Copy the following lines word for word.

**MATERIAL FOR THE TASK**
::::::

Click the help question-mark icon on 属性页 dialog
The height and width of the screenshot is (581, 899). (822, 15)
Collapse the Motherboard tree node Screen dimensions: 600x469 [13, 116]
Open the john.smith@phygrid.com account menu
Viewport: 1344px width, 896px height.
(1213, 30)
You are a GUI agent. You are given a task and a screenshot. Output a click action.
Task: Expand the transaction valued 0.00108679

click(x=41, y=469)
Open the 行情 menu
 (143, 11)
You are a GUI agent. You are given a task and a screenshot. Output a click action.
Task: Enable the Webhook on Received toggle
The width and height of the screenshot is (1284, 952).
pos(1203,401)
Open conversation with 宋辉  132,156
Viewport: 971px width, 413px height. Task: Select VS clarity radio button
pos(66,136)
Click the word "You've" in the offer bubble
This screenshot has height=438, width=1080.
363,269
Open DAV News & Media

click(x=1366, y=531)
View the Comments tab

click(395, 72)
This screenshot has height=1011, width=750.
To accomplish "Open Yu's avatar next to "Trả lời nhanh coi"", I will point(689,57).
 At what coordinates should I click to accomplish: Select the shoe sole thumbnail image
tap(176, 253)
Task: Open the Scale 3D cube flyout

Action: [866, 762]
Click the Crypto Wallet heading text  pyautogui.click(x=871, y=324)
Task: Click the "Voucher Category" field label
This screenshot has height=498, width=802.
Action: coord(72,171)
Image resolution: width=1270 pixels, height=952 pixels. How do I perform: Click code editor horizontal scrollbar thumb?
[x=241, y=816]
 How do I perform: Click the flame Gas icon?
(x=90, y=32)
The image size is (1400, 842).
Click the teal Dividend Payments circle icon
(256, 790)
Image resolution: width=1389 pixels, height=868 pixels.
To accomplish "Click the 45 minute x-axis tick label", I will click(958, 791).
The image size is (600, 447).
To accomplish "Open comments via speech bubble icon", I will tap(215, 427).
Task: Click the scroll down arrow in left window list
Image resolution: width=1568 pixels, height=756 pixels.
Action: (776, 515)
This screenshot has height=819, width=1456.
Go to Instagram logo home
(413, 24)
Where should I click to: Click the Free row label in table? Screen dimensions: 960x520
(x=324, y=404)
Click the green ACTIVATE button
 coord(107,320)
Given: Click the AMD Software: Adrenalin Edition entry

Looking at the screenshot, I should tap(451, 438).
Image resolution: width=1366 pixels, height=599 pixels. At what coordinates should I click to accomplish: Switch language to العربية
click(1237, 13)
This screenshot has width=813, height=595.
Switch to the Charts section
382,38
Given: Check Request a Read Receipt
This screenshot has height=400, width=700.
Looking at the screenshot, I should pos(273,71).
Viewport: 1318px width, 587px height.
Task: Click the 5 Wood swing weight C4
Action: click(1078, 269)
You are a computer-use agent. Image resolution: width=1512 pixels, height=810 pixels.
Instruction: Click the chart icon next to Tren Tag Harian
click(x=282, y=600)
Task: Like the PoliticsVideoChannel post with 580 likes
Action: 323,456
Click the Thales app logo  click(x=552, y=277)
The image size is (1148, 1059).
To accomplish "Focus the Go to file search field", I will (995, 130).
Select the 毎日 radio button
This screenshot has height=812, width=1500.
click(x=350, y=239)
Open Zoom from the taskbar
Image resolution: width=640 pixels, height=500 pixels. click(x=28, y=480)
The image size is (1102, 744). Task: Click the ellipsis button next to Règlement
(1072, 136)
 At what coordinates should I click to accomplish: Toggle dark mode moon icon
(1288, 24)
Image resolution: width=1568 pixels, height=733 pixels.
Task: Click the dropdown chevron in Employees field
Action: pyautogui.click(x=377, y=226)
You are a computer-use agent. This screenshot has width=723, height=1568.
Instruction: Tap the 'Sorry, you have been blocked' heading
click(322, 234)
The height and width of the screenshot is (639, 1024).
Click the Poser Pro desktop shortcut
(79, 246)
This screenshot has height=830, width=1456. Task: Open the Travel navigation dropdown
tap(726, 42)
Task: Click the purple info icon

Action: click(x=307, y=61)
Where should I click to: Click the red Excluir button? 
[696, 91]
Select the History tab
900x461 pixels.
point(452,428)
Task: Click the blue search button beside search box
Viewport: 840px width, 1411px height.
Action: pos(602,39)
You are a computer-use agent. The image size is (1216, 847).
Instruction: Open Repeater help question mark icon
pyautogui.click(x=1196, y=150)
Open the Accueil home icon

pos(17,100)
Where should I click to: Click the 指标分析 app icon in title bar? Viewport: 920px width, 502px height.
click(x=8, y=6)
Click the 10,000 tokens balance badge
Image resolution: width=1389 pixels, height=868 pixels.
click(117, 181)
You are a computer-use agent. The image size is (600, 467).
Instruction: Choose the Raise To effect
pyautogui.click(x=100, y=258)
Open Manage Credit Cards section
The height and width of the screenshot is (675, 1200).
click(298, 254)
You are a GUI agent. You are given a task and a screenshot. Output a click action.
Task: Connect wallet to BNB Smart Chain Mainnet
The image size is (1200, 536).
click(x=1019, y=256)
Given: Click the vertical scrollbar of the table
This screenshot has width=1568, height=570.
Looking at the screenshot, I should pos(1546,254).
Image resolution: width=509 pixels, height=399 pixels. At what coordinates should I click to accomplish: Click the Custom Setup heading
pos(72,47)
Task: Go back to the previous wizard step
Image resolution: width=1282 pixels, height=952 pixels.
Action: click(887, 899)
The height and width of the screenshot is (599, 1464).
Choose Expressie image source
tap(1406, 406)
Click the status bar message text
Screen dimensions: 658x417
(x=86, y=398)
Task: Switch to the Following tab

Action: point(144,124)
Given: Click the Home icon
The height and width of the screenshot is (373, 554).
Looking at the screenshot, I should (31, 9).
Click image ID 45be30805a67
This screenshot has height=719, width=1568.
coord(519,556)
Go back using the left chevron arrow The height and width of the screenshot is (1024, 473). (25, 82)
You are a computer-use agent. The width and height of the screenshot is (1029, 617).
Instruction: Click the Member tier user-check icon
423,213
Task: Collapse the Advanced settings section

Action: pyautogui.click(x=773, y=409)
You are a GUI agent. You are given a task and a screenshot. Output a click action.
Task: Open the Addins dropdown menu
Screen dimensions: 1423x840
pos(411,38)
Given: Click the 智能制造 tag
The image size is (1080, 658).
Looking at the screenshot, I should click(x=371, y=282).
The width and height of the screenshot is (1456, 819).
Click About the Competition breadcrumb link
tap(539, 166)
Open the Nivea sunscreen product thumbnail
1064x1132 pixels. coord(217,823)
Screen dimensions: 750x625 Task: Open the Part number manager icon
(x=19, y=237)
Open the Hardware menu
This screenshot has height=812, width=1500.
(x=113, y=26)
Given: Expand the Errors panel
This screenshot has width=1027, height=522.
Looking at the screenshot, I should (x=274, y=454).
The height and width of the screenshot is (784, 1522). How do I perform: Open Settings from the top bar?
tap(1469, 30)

::::::

**RESULT FOR THIS EXERCISE**
Click the help question-mark icon on 属性页 dialog
The height and width of the screenshot is (581, 899). (822, 15)
Collapse the Motherboard tree node Screen dimensions: 600x469 [13, 116]
Open the john.smith@phygrid.com account menu
Viewport: 1344px width, 896px height.
(1213, 30)
You are a GUI agent. You are given a task and a screenshot. Output a click action.
Task: Expand the transaction valued 0.00108679

click(x=41, y=469)
Open the 行情 menu
 (143, 11)
You are a GUI agent. You are given a task and a screenshot. Output a click action.
Task: Enable the Webhook on Received toggle
The width and height of the screenshot is (1284, 952).
pos(1203,401)
Open conversation with 宋辉  132,156
Viewport: 971px width, 413px height. Task: Select VS clarity radio button
pos(66,136)
Click the word "You've" in the offer bubble
This screenshot has height=438, width=1080.
363,269
Open DAV News & Media

click(x=1366, y=531)
View the Comments tab

click(395, 72)
This screenshot has height=1011, width=750.
To accomplish "Open Yu's avatar next to "Trả lời nhanh coi"", I will point(689,57).
 At what coordinates should I click to accomplish: Select the shoe sole thumbnail image
tap(176, 253)
Task: Open the Scale 3D cube flyout

Action: [866, 762]
Click the Crypto Wallet heading text  pyautogui.click(x=871, y=324)
Task: Click the "Voucher Category" field label
This screenshot has height=498, width=802.
Action: coord(72,171)
Image resolution: width=1270 pixels, height=952 pixels. How do I perform: Click code editor horizontal scrollbar thumb?
[x=241, y=816]
 How do I perform: Click the flame Gas icon?
(x=90, y=32)
The image size is (1400, 842).
Click the teal Dividend Payments circle icon
(256, 790)
Image resolution: width=1389 pixels, height=868 pixels.
To accomplish "Click the 45 minute x-axis tick label", I will click(958, 791).
The image size is (600, 447).
To accomplish "Open comments via speech bubble icon", I will tap(215, 427).
Task: Click the scroll down arrow in left window list
Image resolution: width=1568 pixels, height=756 pixels.
Action: (776, 515)
This screenshot has height=819, width=1456.
Go to Instagram logo home
(413, 24)
Where should I click to: Click the Free row label in table? Screen dimensions: 960x520
(x=324, y=404)
Click the green ACTIVATE button
 coord(107,320)
Given: Click the AMD Software: Adrenalin Edition entry

Looking at the screenshot, I should tap(451, 438).
Image resolution: width=1366 pixels, height=599 pixels. At what coordinates should I click to accomplish: Switch language to العربية
click(1237, 13)
This screenshot has width=813, height=595.
Switch to the Charts section
382,38
Given: Check Request a Read Receipt
This screenshot has height=400, width=700.
Looking at the screenshot, I should pos(273,71).
Viewport: 1318px width, 587px height.
Task: Click the 5 Wood swing weight C4
Action: click(1078, 269)
You are a computer-use agent. Image resolution: width=1512 pixels, height=810 pixels.
Instruction: Click the chart icon next to Tren Tag Harian
click(x=282, y=600)
Task: Like the PoliticsVideoChannel post with 580 likes
Action: 323,456
Click the Thales app logo  click(x=552, y=277)
The image size is (1148, 1059).
To accomplish "Focus the Go to file search field", I will (995, 130).
Select the 毎日 radio button
This screenshot has height=812, width=1500.
click(x=350, y=239)
Open Zoom from the taskbar
Image resolution: width=640 pixels, height=500 pixels. click(x=28, y=480)
The image size is (1102, 744). Task: Click the ellipsis button next to Règlement
(1072, 136)
 At what coordinates should I click to accomplish: Toggle dark mode moon icon
(1288, 24)
Image resolution: width=1568 pixels, height=733 pixels.
Task: Click the dropdown chevron in Employees field
Action: pyautogui.click(x=377, y=226)
You are a computer-use agent. This screenshot has width=723, height=1568.
Instruction: Tap the 'Sorry, you have been blocked' heading
click(322, 234)
The height and width of the screenshot is (639, 1024).
Click the Poser Pro desktop shortcut
(79, 246)
This screenshot has height=830, width=1456. Task: Open the Travel navigation dropdown
tap(726, 42)
Task: Click the purple info icon

Action: click(x=307, y=61)
Where should I click to: Click the red Excluir button? 
[696, 91]
Select the History tab
900x461 pixels.
point(452,428)
Task: Click the blue search button beside search box
Viewport: 840px width, 1411px height.
Action: pos(602,39)
You are a computer-use agent. The image size is (1216, 847).
Instruction: Open Repeater help question mark icon
pyautogui.click(x=1196, y=150)
Open the Accueil home icon

pos(17,100)
Where should I click to: Click the 指标分析 app icon in title bar? Viewport: 920px width, 502px height.
click(x=8, y=6)
Click the 10,000 tokens balance badge
Image resolution: width=1389 pixels, height=868 pixels.
click(117, 181)
You are a computer-use agent. The image size is (600, 467).
Instruction: Choose the Raise To effect
pyautogui.click(x=100, y=258)
Open Manage Credit Cards section
The height and width of the screenshot is (675, 1200).
click(298, 254)
You are a GUI agent. You are given a task and a screenshot. Output a click action.
Task: Connect wallet to BNB Smart Chain Mainnet
The image size is (1200, 536).
click(x=1019, y=256)
Given: Click the vertical scrollbar of the table
This screenshot has width=1568, height=570.
Looking at the screenshot, I should pos(1546,254).
Image resolution: width=509 pixels, height=399 pixels. At what coordinates should I click to accomplish: Click the Custom Setup heading
pos(72,47)
Task: Go back to the previous wizard step
Image resolution: width=1282 pixels, height=952 pixels.
Action: click(887, 899)
The height and width of the screenshot is (599, 1464).
Choose Expressie image source
tap(1406, 406)
Click the status bar message text
Screen dimensions: 658x417
(x=86, y=398)
Task: Switch to the Following tab

Action: point(144,124)
Given: Click the Home icon
The height and width of the screenshot is (373, 554).
Looking at the screenshot, I should (31, 9).
Click image ID 45be30805a67
This screenshot has height=719, width=1568.
coord(519,556)
Go back using the left chevron arrow The height and width of the screenshot is (1024, 473). (25, 82)
You are a computer-use agent. The width and height of the screenshot is (1029, 617).
Instruction: Click the Member tier user-check icon
423,213
Task: Collapse the Advanced settings section

Action: pyautogui.click(x=773, y=409)
You are a GUI agent. You are given a task and a screenshot. Output a click action.
Task: Open the Addins dropdown menu
Screen dimensions: 1423x840
pos(411,38)
Given: Click the 智能制造 tag
The image size is (1080, 658).
Looking at the screenshot, I should click(x=371, y=282).
The width and height of the screenshot is (1456, 819).
Click About the Competition breadcrumb link
tap(539, 166)
Open the Nivea sunscreen product thumbnail
1064x1132 pixels. coord(217,823)
Screen dimensions: 750x625 Task: Open the Part number manager icon
(x=19, y=237)
Open the Hardware menu
This screenshot has height=812, width=1500.
(x=113, y=26)
Given: Expand the Errors panel
This screenshot has width=1027, height=522.
Looking at the screenshot, I should (x=274, y=454).
The height and width of the screenshot is (784, 1522). How do I perform: Open Settings from the top bar?
tap(1469, 30)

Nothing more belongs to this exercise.